WHAT NEEDS TO BE DONE — From the line that contains "Where should I" down to the last line of the data below, restate every line word for word, skipping any images.

DATA FOR REVIEW —

▬▬▬

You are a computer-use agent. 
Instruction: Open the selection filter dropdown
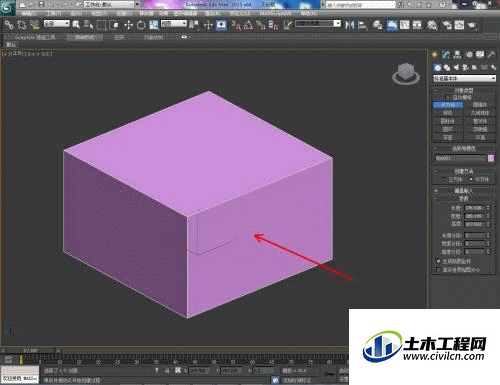[x=57, y=24]
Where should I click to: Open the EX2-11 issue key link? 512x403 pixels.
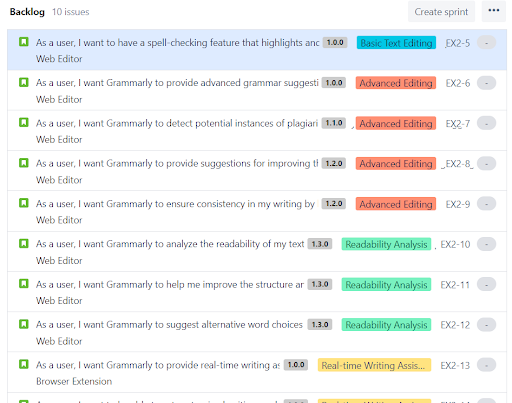pyautogui.click(x=455, y=285)
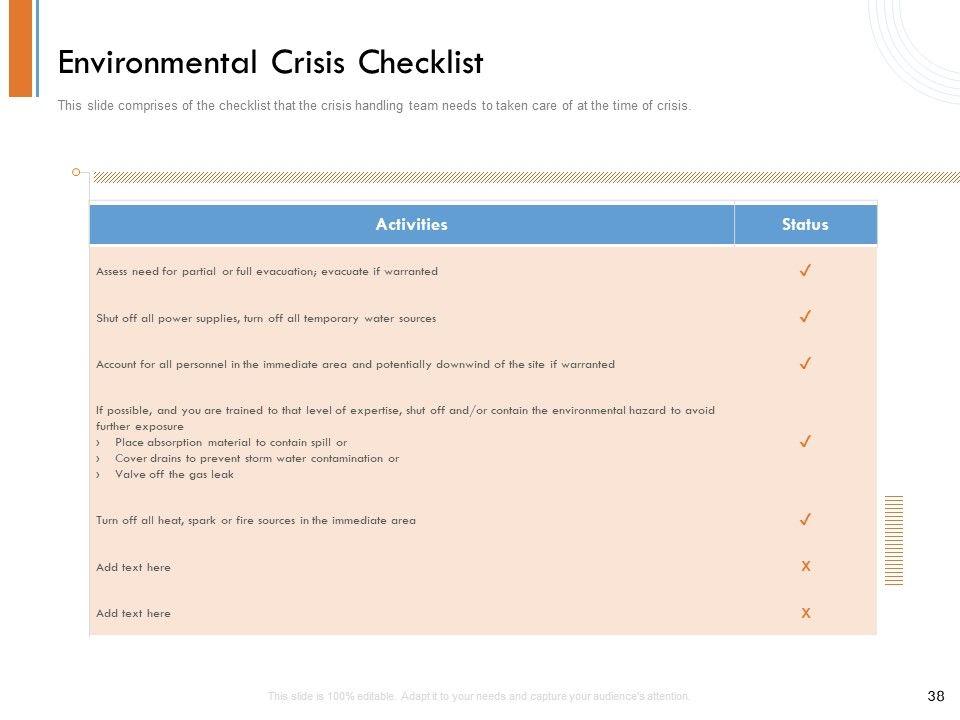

▬▬▬

ANSWER SPACE —
Where should I click to: Open the EX2-11 issue key link? 512x403 pixels.
pyautogui.click(x=455, y=285)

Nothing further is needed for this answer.